■ Records excerpted from a collection:
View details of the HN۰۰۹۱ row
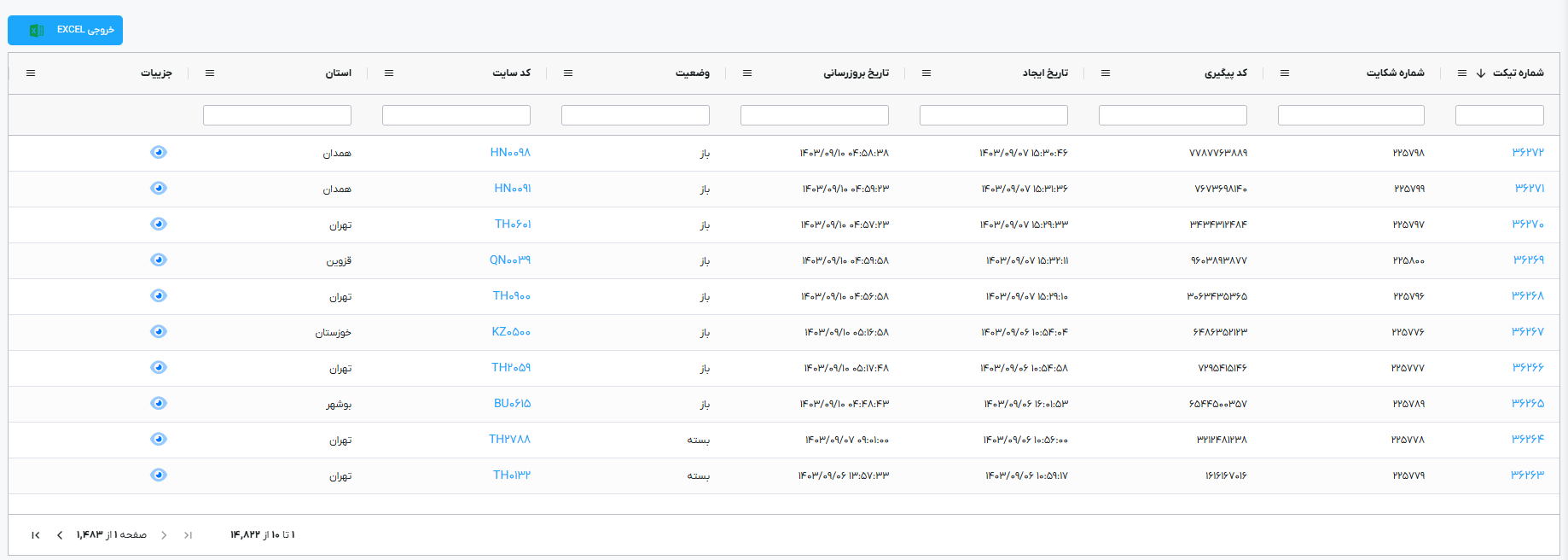 point(159,188)
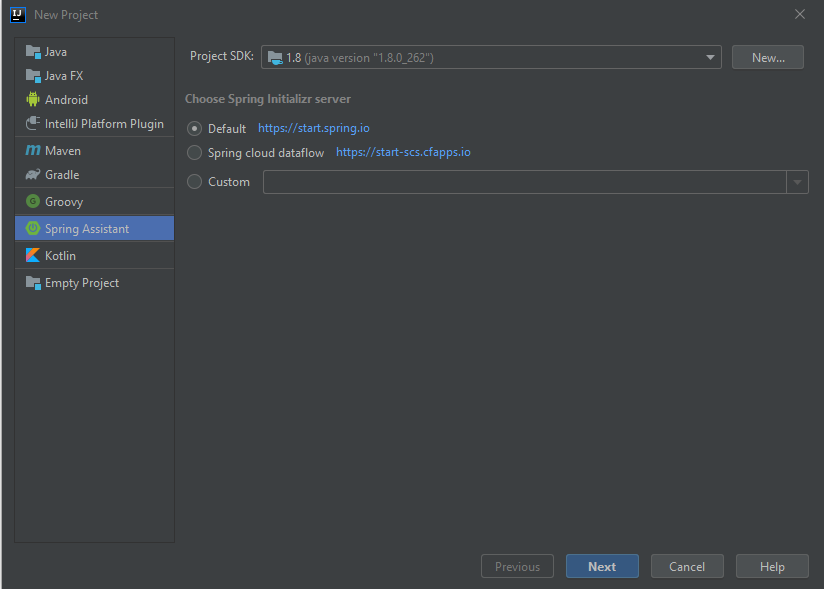The width and height of the screenshot is (824, 589).
Task: Expand the Custom server URL dropdown arrow
Action: tap(798, 182)
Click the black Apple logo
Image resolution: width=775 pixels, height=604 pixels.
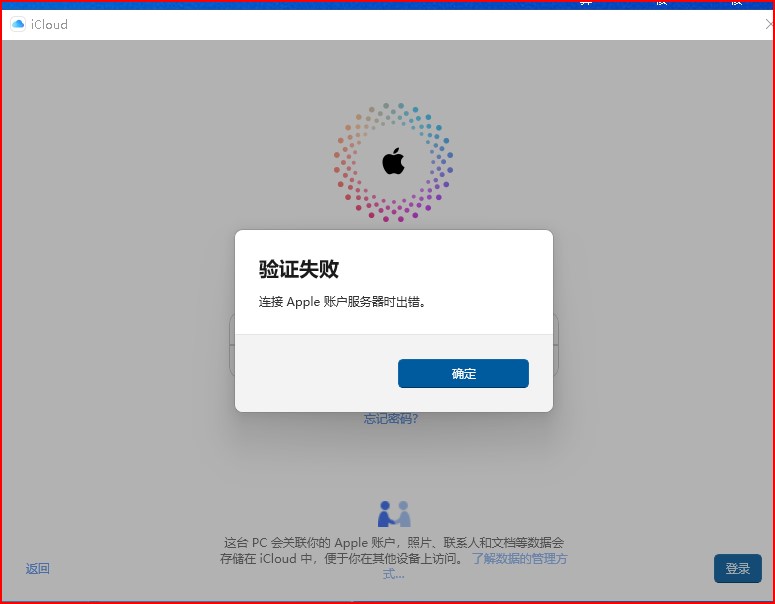[393, 161]
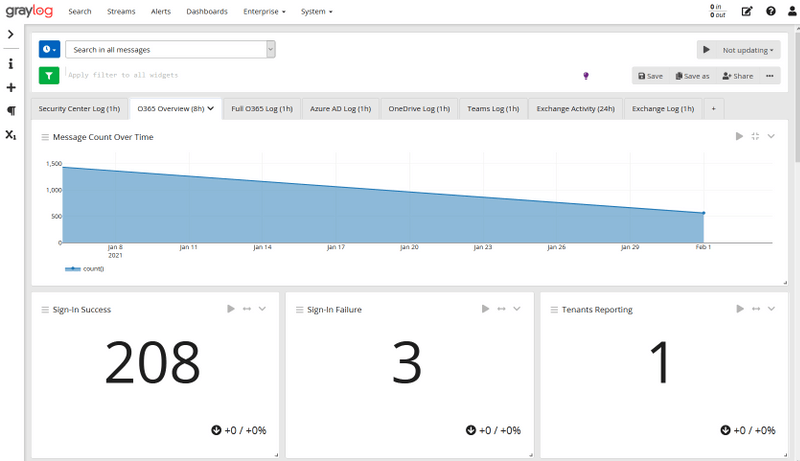Open the Enterprise menu
Screen dimensions: 800x461
tap(264, 11)
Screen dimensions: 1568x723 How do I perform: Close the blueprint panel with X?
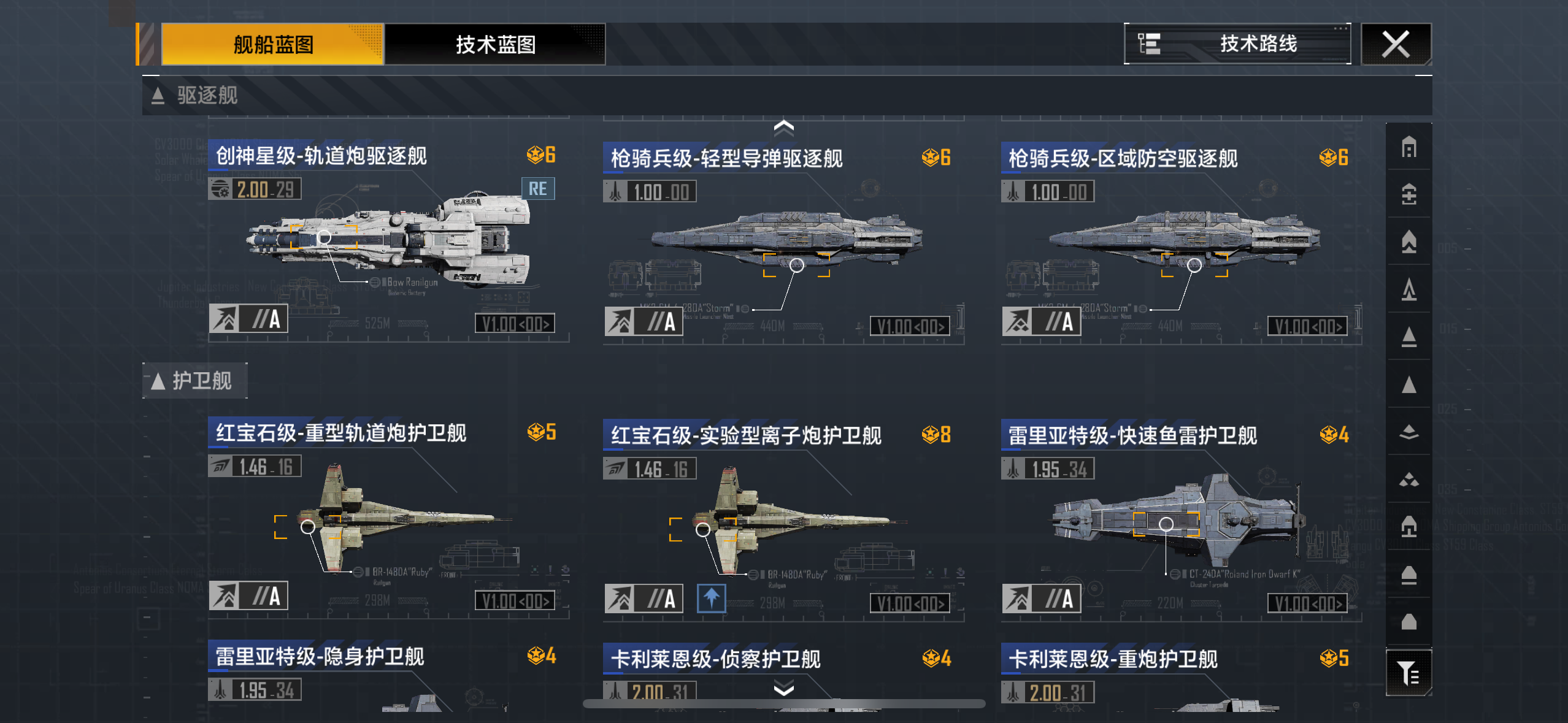click(1396, 44)
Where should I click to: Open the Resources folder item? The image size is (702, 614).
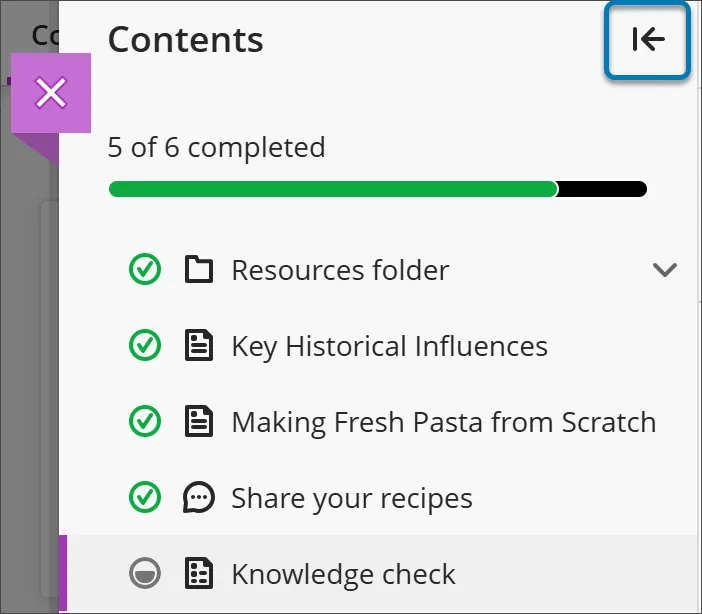coord(340,270)
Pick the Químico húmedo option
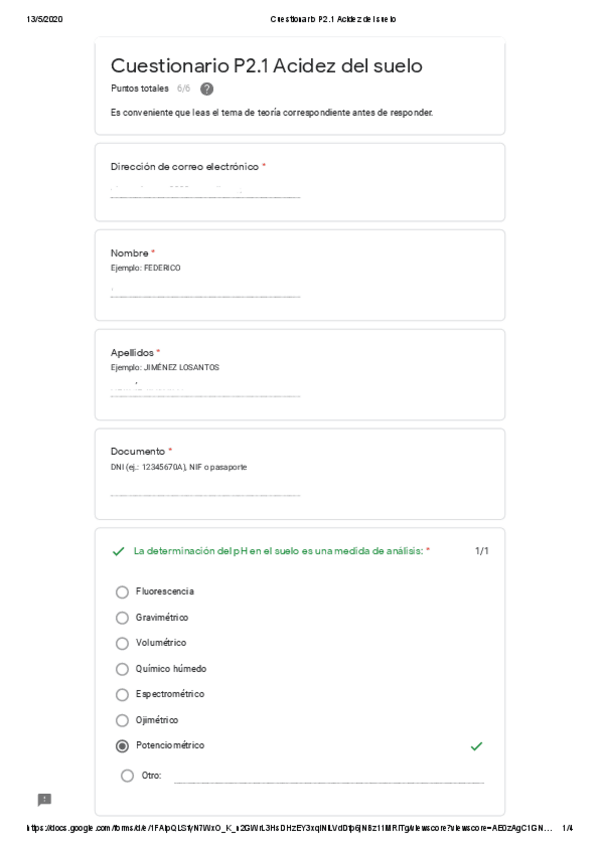The width and height of the screenshot is (600, 848). point(123,669)
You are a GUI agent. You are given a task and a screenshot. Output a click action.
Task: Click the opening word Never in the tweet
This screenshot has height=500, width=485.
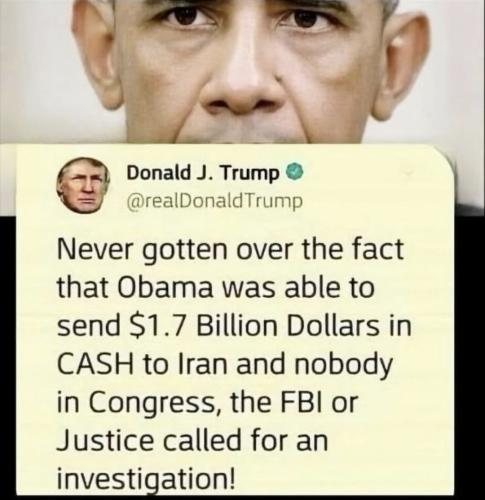94,250
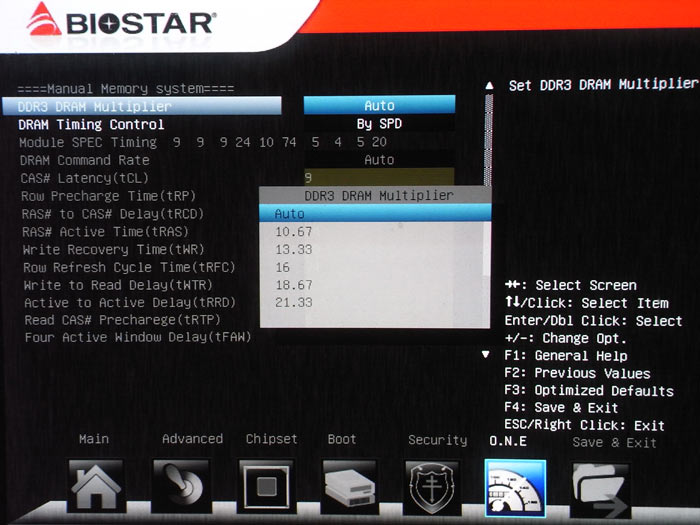The width and height of the screenshot is (700, 525).
Task: Pick the 21.33 multiplier option
Action: (294, 302)
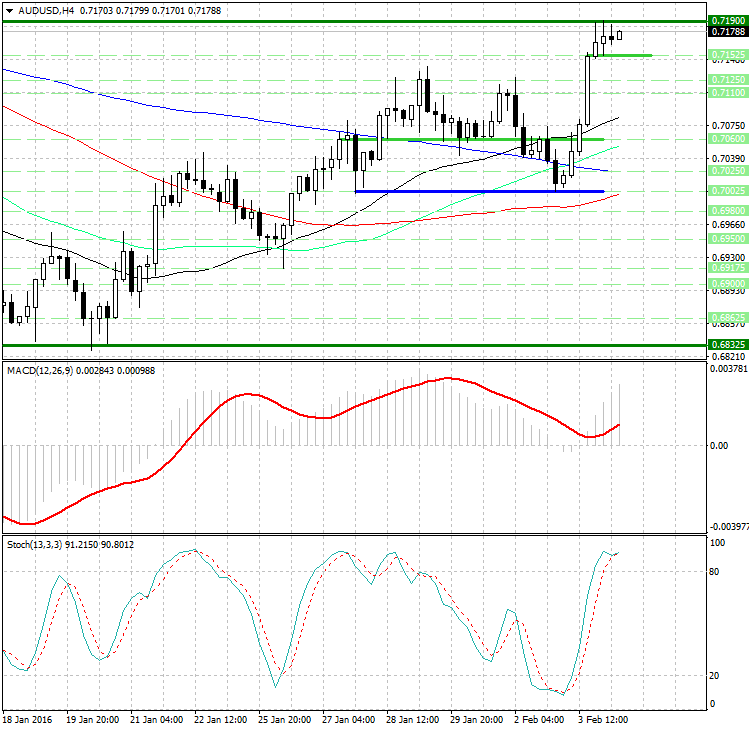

■ Your assignment: What should be set down is every line from the opening of the records through the line that contains "Click the black Apple logo", exactly, with pictures left out.

■ Exercise response:
View details of the HN۰۰۹۱ row
 point(159,188)
The width and height of the screenshot is (824, 589).
Task: Expand the Custom server URL dropdown arrow
Action: tap(798, 182)
Click the black Apple logo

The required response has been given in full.